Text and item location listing
^^^^
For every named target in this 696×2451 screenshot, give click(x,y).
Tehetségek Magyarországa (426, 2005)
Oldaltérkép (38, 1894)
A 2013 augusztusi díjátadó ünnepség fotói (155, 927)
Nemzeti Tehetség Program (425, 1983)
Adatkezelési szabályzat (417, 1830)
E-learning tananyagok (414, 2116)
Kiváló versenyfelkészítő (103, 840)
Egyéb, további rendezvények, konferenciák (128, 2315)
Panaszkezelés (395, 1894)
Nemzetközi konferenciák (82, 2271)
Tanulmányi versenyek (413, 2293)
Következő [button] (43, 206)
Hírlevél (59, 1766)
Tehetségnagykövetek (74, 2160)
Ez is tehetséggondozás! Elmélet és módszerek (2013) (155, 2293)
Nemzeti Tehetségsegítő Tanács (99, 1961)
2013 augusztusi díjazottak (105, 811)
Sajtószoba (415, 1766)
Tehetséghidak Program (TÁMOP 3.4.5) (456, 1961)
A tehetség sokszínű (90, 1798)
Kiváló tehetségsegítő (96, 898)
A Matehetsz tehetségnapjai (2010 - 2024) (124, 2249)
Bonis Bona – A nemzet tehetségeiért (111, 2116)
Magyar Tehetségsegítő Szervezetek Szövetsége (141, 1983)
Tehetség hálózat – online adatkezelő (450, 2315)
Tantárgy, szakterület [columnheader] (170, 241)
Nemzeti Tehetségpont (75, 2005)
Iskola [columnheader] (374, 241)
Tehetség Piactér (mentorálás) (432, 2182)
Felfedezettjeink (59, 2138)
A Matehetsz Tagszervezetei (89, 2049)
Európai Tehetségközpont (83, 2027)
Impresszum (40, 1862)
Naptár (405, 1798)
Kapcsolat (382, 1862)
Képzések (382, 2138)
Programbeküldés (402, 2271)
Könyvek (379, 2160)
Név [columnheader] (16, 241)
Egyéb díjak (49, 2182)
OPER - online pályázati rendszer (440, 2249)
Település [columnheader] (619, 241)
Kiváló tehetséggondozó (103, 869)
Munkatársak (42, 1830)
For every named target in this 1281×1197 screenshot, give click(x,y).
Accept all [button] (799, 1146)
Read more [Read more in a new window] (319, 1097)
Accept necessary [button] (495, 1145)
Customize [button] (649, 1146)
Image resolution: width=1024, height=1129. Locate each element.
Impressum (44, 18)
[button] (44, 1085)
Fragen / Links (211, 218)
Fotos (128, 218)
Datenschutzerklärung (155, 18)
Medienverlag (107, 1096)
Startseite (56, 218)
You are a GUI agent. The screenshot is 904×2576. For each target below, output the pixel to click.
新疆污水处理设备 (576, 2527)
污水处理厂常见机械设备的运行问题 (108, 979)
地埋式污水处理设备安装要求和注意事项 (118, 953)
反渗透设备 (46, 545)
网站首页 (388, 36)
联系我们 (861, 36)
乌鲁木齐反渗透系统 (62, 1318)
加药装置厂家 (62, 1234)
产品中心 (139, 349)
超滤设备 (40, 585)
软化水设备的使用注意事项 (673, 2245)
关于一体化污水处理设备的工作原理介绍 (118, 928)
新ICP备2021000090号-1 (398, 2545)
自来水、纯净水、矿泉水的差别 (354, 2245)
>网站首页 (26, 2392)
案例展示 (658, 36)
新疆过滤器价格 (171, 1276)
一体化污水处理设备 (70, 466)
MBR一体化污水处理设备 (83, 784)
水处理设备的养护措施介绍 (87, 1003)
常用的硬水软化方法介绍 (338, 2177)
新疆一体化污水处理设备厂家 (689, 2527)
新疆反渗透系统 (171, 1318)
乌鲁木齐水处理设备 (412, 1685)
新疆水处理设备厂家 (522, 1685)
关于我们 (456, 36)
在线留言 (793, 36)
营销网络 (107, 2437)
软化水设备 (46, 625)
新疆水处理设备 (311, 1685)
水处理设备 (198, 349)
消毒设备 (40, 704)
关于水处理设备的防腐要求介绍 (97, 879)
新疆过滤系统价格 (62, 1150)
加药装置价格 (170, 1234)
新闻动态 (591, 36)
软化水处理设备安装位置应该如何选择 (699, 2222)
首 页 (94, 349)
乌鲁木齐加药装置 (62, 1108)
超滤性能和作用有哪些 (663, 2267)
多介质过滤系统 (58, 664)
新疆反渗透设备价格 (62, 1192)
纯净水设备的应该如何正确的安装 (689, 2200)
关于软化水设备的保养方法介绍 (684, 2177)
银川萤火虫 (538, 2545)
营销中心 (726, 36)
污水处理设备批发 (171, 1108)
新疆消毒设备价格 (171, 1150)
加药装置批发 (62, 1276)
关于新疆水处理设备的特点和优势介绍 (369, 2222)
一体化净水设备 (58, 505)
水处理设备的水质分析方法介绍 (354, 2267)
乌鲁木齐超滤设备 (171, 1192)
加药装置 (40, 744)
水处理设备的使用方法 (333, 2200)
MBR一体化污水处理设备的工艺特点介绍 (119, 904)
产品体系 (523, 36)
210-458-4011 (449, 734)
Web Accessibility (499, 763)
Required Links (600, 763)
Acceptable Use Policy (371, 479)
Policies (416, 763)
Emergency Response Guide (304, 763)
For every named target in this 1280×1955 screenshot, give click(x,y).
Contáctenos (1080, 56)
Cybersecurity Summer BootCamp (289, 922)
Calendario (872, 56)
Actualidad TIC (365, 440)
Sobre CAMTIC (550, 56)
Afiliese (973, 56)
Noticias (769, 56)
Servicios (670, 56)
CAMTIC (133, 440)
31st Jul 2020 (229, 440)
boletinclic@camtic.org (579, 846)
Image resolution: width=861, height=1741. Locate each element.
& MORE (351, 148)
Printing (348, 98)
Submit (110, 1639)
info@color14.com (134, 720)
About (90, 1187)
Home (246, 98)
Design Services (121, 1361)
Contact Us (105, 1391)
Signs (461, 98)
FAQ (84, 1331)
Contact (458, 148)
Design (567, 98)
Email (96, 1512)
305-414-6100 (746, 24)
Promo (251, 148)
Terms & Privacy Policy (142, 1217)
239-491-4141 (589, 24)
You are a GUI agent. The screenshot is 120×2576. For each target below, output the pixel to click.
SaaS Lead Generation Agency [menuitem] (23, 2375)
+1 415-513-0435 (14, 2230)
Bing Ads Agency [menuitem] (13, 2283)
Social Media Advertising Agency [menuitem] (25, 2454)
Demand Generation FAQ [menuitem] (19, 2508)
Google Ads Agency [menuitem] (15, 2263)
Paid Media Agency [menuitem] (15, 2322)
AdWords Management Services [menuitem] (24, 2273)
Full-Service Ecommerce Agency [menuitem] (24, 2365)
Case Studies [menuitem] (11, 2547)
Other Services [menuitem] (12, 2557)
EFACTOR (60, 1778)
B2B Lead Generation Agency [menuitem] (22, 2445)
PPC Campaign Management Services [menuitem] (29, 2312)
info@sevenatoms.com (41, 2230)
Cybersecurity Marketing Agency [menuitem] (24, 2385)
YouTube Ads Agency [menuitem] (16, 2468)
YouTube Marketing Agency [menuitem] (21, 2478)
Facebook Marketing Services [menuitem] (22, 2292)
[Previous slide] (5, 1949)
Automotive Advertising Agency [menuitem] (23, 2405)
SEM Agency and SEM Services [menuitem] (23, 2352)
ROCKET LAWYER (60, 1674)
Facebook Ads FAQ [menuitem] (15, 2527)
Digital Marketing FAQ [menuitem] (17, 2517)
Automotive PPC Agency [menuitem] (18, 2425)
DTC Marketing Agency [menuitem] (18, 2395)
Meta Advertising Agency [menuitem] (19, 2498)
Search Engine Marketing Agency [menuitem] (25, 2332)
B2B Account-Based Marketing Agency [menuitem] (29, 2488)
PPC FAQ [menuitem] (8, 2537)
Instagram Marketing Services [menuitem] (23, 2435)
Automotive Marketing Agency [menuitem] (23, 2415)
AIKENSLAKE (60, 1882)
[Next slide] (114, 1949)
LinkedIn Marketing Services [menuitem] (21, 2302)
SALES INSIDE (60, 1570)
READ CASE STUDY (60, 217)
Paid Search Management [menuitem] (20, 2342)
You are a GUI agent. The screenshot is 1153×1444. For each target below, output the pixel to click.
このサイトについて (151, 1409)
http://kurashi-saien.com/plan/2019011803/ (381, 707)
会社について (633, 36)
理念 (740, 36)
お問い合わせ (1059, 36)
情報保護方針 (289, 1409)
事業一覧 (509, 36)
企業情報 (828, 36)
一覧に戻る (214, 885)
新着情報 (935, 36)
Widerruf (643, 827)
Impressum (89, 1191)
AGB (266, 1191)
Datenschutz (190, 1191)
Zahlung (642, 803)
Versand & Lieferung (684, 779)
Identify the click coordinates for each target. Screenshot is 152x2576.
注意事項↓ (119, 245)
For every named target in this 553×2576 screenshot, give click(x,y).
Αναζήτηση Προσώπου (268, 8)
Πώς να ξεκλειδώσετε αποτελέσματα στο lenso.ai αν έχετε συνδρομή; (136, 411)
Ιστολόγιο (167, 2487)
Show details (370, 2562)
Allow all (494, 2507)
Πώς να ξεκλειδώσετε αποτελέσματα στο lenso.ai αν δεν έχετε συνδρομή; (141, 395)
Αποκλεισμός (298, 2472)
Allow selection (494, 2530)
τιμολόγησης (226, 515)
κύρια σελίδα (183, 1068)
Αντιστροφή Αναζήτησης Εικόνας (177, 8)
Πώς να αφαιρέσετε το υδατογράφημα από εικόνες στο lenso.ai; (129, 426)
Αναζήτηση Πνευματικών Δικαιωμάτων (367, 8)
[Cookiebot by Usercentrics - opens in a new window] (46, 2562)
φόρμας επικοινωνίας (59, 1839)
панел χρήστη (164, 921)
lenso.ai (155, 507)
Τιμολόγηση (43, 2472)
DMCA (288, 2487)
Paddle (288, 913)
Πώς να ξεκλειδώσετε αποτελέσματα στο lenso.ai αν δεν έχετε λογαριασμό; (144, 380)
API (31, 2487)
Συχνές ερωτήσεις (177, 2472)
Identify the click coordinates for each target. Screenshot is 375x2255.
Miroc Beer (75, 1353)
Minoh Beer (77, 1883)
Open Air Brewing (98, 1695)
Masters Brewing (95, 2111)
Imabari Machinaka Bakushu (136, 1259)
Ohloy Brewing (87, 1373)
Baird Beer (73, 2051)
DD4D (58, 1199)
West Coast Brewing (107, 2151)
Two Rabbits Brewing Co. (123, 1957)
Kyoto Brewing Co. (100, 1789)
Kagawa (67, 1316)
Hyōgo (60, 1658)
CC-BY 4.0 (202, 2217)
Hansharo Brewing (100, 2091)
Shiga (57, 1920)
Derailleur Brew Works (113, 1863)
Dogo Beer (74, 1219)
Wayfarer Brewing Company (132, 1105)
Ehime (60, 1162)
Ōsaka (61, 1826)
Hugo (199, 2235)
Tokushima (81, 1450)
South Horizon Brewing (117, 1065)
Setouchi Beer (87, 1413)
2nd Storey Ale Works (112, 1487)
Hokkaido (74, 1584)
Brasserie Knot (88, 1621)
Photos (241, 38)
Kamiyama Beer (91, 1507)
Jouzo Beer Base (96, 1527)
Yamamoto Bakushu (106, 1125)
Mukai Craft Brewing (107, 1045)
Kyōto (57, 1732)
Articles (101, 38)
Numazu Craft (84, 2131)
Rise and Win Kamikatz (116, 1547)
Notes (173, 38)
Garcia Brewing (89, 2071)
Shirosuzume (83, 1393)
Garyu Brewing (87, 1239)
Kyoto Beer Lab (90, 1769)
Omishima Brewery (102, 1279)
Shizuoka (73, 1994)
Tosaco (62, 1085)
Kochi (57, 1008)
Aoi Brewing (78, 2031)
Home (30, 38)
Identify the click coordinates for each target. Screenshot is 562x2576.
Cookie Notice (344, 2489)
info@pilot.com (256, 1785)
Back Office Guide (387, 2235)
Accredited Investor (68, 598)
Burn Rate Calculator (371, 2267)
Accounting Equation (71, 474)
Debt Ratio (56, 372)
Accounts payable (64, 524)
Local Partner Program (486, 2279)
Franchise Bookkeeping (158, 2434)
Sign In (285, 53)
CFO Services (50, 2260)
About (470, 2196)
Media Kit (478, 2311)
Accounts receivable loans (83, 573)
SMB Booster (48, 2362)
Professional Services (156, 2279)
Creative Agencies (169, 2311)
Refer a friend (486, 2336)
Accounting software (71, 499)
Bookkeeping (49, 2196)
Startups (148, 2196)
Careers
^^^^
WHAT THE EXERCISE ASKS
Please identify every line in the listing above that contains the string "Generation", and copy each of those lines.

WRITTEN RESPONSE
SaaS Lead Generation Agency [menuitem] (23, 2375)
Demand Generation FAQ [menuitem] (19, 2508)
B2B Lead Generation Agency [menuitem] (22, 2445)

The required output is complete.